Stored dataset items:
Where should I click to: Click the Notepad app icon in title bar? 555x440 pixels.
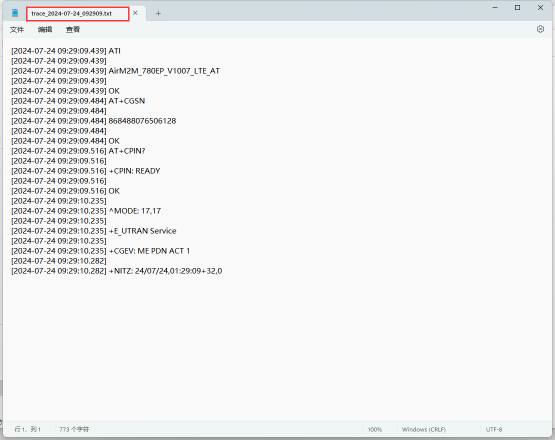point(15,13)
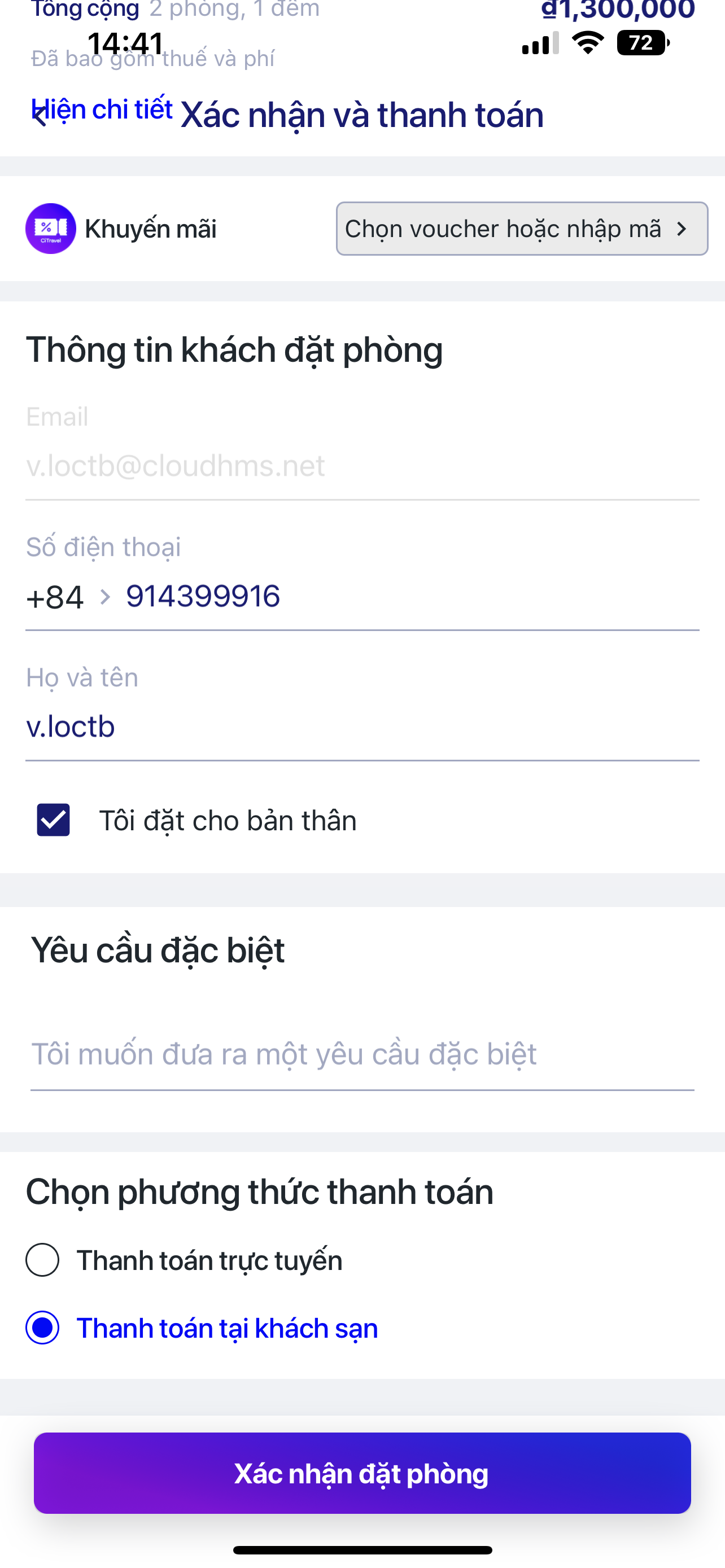Edit the 'Họ và tên' name field
Screen dimensions: 725x1568
(x=361, y=727)
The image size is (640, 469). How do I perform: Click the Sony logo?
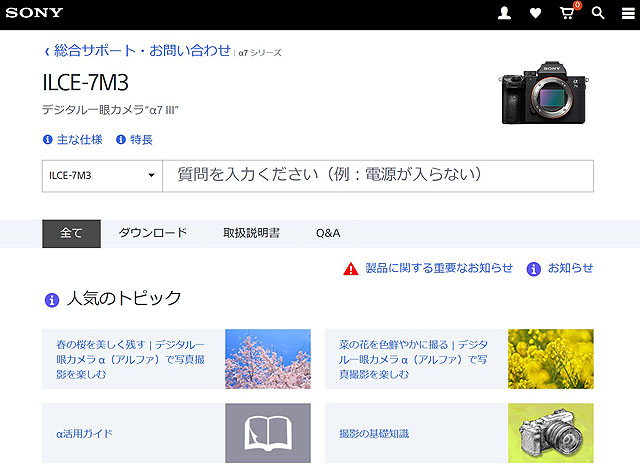tap(34, 14)
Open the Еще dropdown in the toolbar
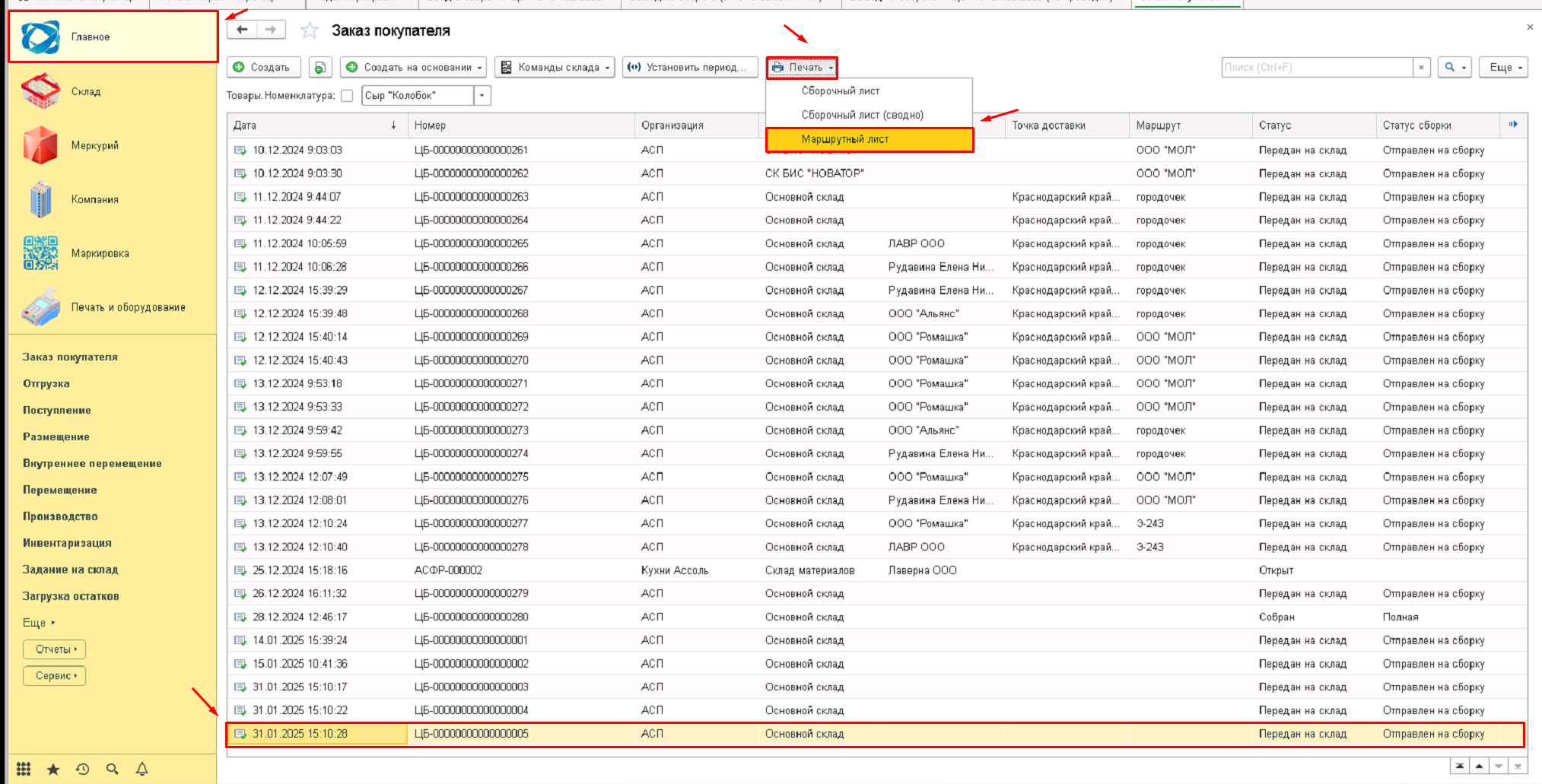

ASSIGNMENT | Give the preceding data back exactly, minus every picture.

OUTPUT OF THE EXERCISE |
Where should I click to: Click the Notepad app icon in title bar? 555x440 pixels.
point(15,13)
Edit the 'Họ và tên' name field
Screen dimensions: 725x1568
(x=361, y=727)
The image size is (640, 469). How do I perform: Click the Sony logo?
tap(34, 14)
Open the Еще dropdown in the toolbar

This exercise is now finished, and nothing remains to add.